The long queues outside banks since November 10 is expected get lengthier today. The lines comprise of pensioners, senior citizens, retirees and also employees who are waiting to draw their monthly emoluments due to them. So alongside the depositors of annulled notes, there is this queue outside most banks which will only get longer as the day goes. Millions of central and state government staff and private sector employees' salaries are credited into their bank accounts and a large majority is usually withdrawn in the first and second weeks of a month.
Given the fear that banks are running short on cash, a number of panic-stricken citizens are expected to approach bank branches for their money instead of opting for cashless payments.
Most ATMs, despite the government’s and many banks' claims, are out of service or are not running dry too soon.
The huge crowds outside banks are hoping that they get the cash that has been deposited into their accounts. But will they, is the question.
As customers cry hoarse for their money, how are bank staffers equipping themselves to meet with the cash shortage, currency denomination shortage and their customers?
“The banks do not have the money to dispense to the large hordes of their customers,” says CH Venkatachalam, general secretary of the All India Bank Employees’ Association (AIBEA). Banks do not have enough currencies in Rs 100 denominations. The new Rs 500 are trickling in slowly into ATMs and banks.

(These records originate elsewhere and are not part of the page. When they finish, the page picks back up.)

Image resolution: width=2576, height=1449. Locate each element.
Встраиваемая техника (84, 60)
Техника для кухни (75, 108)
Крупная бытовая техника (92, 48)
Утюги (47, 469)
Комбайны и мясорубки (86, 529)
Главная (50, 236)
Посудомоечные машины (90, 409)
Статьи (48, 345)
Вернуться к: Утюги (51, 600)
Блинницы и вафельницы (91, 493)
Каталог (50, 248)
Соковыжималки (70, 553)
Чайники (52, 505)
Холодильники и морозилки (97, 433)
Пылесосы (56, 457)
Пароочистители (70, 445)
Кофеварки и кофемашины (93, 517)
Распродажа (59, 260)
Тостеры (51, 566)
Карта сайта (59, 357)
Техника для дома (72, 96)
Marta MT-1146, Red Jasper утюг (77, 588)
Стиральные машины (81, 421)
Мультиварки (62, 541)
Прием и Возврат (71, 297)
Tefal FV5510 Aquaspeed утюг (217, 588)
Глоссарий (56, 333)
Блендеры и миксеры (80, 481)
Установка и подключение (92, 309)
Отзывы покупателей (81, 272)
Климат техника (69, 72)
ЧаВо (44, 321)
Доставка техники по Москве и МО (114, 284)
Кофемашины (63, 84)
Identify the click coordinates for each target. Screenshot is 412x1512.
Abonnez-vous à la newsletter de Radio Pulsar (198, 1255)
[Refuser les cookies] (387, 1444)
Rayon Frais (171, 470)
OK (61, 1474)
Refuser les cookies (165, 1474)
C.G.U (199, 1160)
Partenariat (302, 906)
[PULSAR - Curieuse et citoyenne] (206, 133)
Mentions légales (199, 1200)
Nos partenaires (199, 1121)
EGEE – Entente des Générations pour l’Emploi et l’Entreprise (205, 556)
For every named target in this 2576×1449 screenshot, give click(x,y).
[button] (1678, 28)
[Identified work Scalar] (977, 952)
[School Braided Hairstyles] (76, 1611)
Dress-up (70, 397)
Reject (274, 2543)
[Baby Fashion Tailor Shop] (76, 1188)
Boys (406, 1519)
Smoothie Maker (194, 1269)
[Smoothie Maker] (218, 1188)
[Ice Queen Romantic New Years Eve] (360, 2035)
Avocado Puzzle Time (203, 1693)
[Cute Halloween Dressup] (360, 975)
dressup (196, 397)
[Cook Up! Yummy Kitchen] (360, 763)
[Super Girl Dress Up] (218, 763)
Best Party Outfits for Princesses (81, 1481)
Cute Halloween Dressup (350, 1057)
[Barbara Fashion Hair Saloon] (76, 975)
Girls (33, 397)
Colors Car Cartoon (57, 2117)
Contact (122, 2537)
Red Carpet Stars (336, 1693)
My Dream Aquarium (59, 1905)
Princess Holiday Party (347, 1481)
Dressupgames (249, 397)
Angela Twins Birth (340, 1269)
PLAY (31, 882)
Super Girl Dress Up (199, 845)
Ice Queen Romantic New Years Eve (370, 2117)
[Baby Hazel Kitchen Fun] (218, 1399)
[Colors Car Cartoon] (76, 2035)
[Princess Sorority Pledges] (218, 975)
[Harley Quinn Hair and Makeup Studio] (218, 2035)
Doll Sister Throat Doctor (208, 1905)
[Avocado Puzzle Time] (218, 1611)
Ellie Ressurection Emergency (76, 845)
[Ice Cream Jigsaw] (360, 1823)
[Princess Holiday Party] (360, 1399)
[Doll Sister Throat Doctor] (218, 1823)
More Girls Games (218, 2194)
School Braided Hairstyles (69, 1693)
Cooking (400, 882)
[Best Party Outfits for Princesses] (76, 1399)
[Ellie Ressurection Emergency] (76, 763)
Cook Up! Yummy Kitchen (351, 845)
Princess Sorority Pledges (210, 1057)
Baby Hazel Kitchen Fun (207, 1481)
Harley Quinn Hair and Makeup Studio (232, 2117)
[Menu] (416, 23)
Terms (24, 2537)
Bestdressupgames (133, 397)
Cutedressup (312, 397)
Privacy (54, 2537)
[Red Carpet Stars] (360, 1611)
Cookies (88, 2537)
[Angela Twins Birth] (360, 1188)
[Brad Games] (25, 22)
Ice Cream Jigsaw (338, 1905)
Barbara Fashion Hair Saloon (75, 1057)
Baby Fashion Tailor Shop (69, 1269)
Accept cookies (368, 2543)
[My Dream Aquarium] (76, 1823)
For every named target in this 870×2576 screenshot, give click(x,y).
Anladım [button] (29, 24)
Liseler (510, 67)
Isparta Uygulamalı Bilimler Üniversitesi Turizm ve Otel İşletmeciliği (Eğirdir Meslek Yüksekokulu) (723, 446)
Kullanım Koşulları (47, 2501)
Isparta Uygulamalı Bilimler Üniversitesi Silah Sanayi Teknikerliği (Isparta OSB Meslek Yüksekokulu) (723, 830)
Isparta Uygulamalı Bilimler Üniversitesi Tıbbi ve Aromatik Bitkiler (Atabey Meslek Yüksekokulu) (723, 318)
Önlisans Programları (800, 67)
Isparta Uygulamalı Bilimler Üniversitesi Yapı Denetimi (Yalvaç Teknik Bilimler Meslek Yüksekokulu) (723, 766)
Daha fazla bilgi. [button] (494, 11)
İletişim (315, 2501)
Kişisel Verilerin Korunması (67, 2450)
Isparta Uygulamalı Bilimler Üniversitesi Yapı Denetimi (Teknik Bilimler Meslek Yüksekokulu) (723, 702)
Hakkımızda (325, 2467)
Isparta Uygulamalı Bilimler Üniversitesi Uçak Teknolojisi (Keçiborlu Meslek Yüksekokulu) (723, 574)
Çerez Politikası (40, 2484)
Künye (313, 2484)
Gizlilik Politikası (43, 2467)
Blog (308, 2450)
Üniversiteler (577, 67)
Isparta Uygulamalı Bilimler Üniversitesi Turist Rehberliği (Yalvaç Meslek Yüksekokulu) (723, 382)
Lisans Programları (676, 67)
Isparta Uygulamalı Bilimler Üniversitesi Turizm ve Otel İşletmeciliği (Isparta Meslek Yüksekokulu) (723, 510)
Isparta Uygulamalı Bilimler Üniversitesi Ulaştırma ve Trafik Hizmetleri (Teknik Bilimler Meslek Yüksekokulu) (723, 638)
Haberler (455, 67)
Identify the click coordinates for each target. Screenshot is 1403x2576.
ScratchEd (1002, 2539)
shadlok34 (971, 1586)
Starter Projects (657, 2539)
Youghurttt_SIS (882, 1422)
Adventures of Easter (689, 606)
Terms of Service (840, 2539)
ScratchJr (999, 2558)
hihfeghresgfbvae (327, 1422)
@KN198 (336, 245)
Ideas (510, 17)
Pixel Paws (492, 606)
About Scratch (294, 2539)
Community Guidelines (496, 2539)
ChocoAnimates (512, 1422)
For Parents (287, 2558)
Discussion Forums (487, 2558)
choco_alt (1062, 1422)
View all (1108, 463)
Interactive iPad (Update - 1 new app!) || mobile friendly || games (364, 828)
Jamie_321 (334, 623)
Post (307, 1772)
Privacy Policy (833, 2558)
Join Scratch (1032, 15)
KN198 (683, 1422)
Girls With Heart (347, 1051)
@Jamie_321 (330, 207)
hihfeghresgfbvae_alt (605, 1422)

In fact, the RBI has started supplying Rs 500 denomination currency notes yesterday but they are not in adequate supply to meet with the expected need of the large customers expected to enter the bank when it opens for transactions today.
Before the Modi government’s demonetisation announcement on late evening of 8 November, over 1,660 crore pieces of Rs 500 notes were in circulation, representing nearly Rs 8.3 lakh crore of total currency in circulation. According to a ToI report, bankers say that now less than Rs 2,000 crore in new Rs 500 notes has come in.
The currencies are printed in government presses besides that of the Reserve Bank of India. Sources told the TOI that the currency presses owned by the government at Nashik and Dewas are printing Rs 500 while the RBI's currency presses in Salboni (West Bengal) and Mysuru are printing Rs 2,000 and Rs 100 notes.
“We have limited Rs 100 notes and have Rs 2,000 notes which we can dispense but not as much as the customer is mandated to as per government notification of Rs 24,000 weekly. Customers do not want Rs 2000 notes and we do not have enough Rs 100 currency notes. We end up being abused and shouted at by customers. I am dreading what I will have to hear today at the bank while sitting in the counter,” said a bank employee to Firstpost.
Venkitachalm says that Rs 100 notes that are soiled are being pushed back into circulation. These are unhygienic and bank staffers are falling ill handling these notes what with the bad smell it gives off, he alleged. “It is not helping our cause as staffers have to bear customers' ire when they are given these notes,” he said.
Not all 2.2 lakh ATMs across the country have been calibrated to accept the changed size of the new Rs 2000 and Rs 500 notes with the result that the queues in banks are unmanageable. With more bank branches opened in the last five years with small spaces along with the ATM and e-lobby, bank premises have becomes restrictive. Given the huge rush expected with salary withdrawals in the first week of December, bank staff will have to bear the brunt of the large number of customers and suffocation due to space crunch, pointed out Venkatachalam.
There is not enough staff to manage the situation that has erupted in the country post demonetisation. Temporary staff cannot be hired as banks deal with money and the last thing they want on their hands in the fragile situation is for security breaches. There are limited computer terminals within banks to operate daily business. “Even if the government allows us to hire temporary staff, where are the terminals,” asks Venkitachalam.
Customers who are furious at the continued daily ration of Rs 2,500 from ATMs (most of which are not functional) with which they are barely able to meet their needs have resorted to bizarre methods of locking up bank staffers in a bid to get money after banking transactions are over. Staffers are constrained having had to work longer hours and dealing with annoyed customers. “We understand their agony but what can we do,” asks a bank staffer in a government bank.
The need of the hour is for the government to print more currency notes in government presses and for the RBI and the government to coordinate well so that the currency supply meets with the legitimate demands of the customers.
“Banks are doing all the work the government mandates from exchange of notes, pension, Jan Dhan accounts and yet government banks are facing cash crunch but not private banks,” says Venkatachalam, adding that banks are not chit fund companies but repositories of faith. “We are concerned how things will turn out,” he said.